When you're a developer on the Confluence monolith, you're pretty disconnected from production. In fact, you're even really disconnected from the deployments themselves. As far as you're concerned, you develop something, you merge it into master, the main branch, and at some point that gets deployed to customers. You're not even really sure where or when or how, and you're not even really sure that you care, because it's disconnected. It's kind of like if I put you on a task and I said, "Well, you're going to have to wait 15 minutes for this one step to be done," what are you going to do? You're going to alt tab over and start reading the news or Reddit or Twitter or Instagram or do something. And then an hour goes by and then you think, "Oh, crap. I was doing something. What was that?" And then you go back to your task.
So just by inserting a delay of five, 10, 15 minutes is just enough for us to shift focus and then take hours or even days to get back into it. And so naturally, if you're a developer on the monolith, it can take a while. You're very disconnected from the changes. In contrast, I was part of a team that had taken a piece of the monolith, broken it off into a microservice, and just was working on that. What was fun about our project is we were able to ship every single change individually, so if I made a change, I could ship it out to production myself without anyone else being involved. If that broke, I know exactly what happened, because I'm the one that did the change. The change was small, low risk, all those wonderful things.

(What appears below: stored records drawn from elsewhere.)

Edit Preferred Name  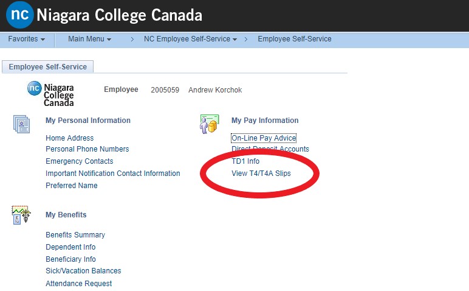pos(72,186)
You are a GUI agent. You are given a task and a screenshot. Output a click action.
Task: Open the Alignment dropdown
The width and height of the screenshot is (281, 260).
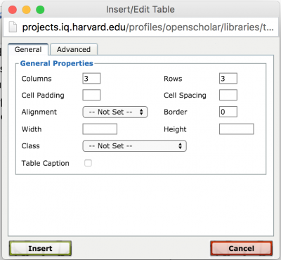[115, 112]
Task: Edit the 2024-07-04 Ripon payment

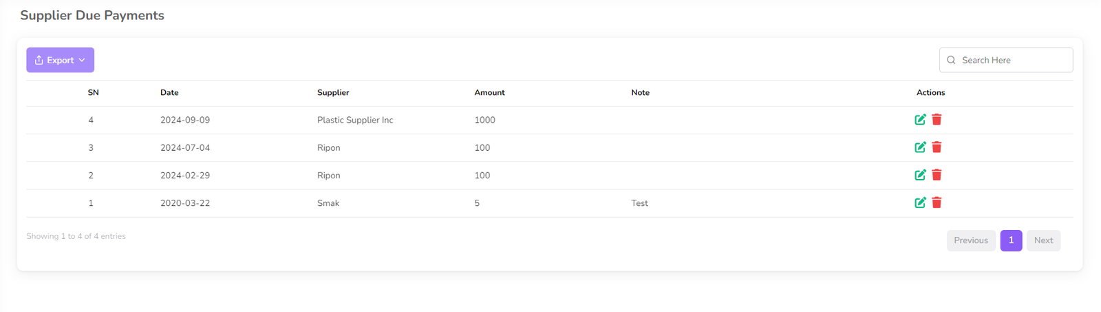Action: [x=920, y=147]

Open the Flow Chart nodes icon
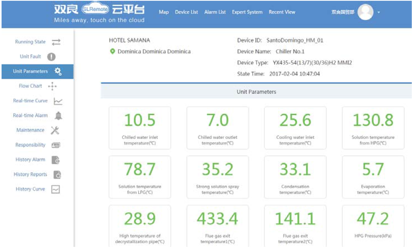[x=52, y=86]
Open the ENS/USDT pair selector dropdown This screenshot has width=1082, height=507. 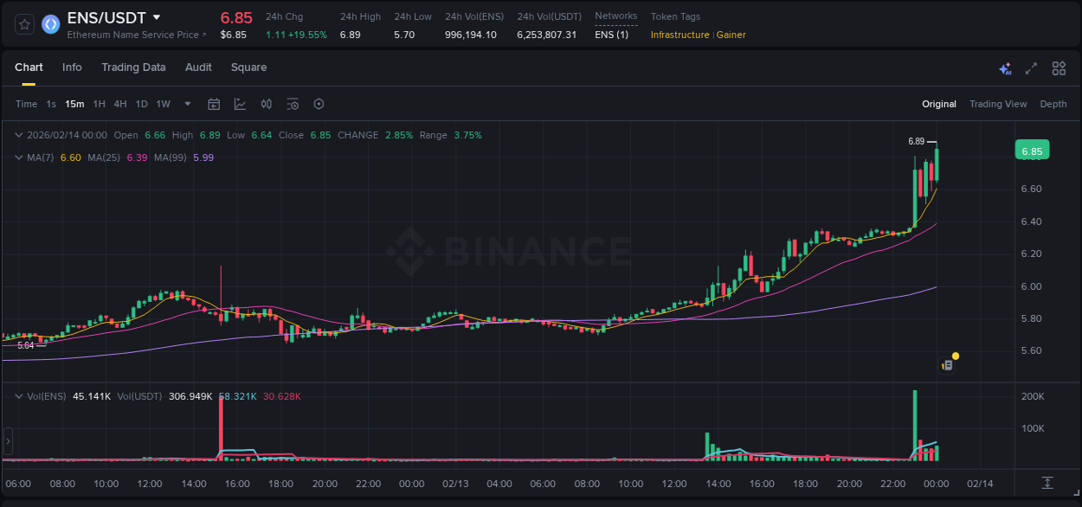coord(157,16)
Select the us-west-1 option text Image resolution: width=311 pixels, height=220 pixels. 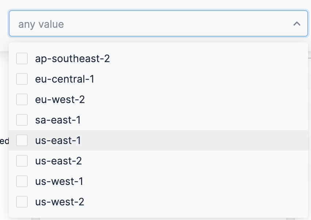click(x=59, y=181)
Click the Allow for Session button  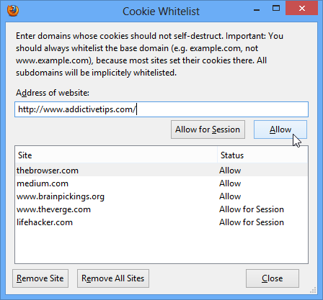click(x=208, y=129)
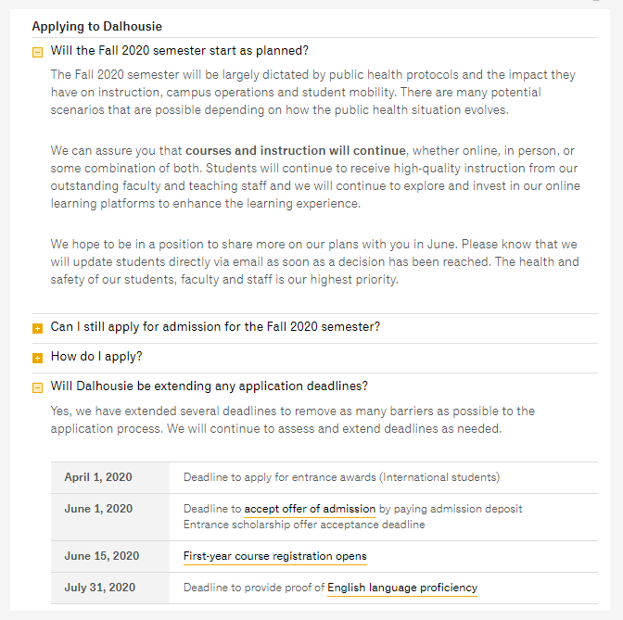
Task: Follow 'First-year course registration opens' link
Action: tap(275, 556)
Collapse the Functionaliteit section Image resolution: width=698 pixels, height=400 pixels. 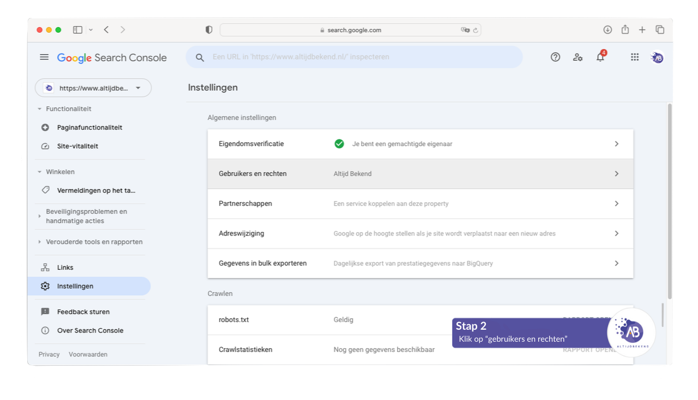click(40, 109)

And so it was really interesting to be in the same general team as Confluence, but have such a different development experience as the majority of the Confluence developers. So much so that it motivated a whole decomposition effort to take this monolith and break it off into pieces, because the monolith developers would see the experience of what the microservice developers got to deal with and said, "I want that. I want to be able to have a change and ship that out immediately. This deploying something who knows when and to some big set of changes, and something fails and it all gets pulled back, I want out of it. I want to be able to deliver my change." So that was pretty exciting to see the old way and the new way completely side by side, and really get a pretty accurate feel of which is the future. And I think the future is smaller teams delivering software, owning it end to end.